All nonprofit organizations, even the smallest of nonprofits, benefit from having a well-defined year end closing process. The first step is to determine the procedures to be performed at year-end. Once the procedures have been identified they should be ordered chronologically into a checklist. Procedures performed too early or not on time can result in confusion and delays for the accounting department. These delays can increase audit fees if the nonprofit auditor has to prepare schedules and closing entries that are expected to be performed by the organization’s staff.
The checklist should include procedures for payroll, cash balances, accounts receivable, accounts payable, loans payable, general ledger reconciliations, etc. See our full considerations for the checklist here.
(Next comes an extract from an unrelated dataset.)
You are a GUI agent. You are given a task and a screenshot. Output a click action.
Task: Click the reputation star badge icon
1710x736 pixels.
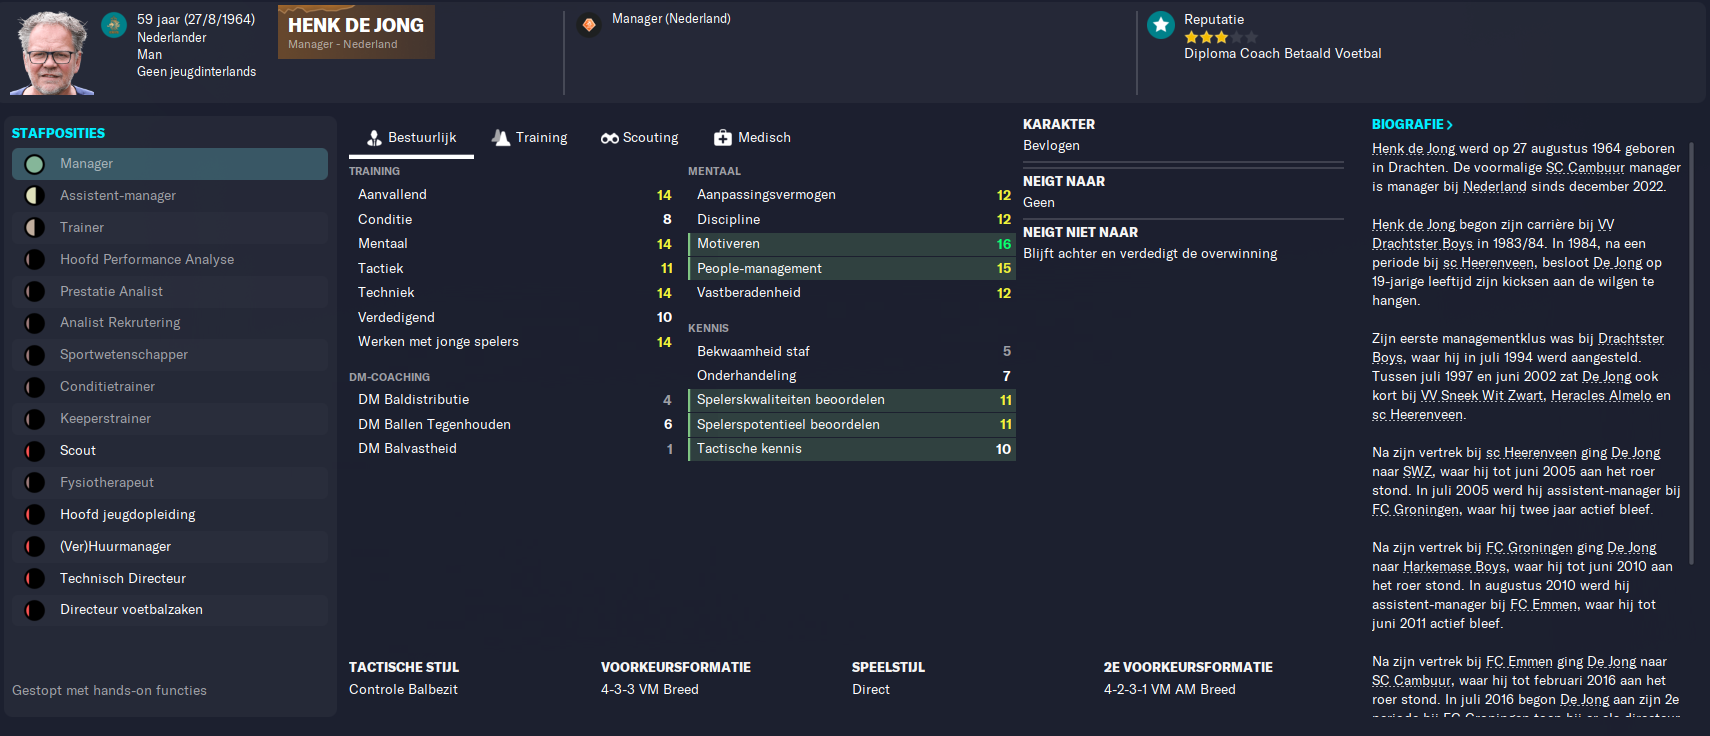(1161, 25)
Management and those charged with governance should then determine the timing for the final financial statements. The timing can coincide with the year-end board meeting or the target start date of the audit. Consideration needs to be given to when the accounting department will receive the information needed to prepare the schedules, account analysis, reconciliations, closing entries, trial balance, and other reports needed by management and the auditors. For instance, brokerage statements may not be received until the middle or end of the month following year-end. The accounting department will need time after the statements are received to perform their year-end work.
The closing schedule should include the due date for each procedure to be performed as well as the responsible party for performing the procedure. Management should monitor the due dates to ensure the year-end closing procedures are completed on time.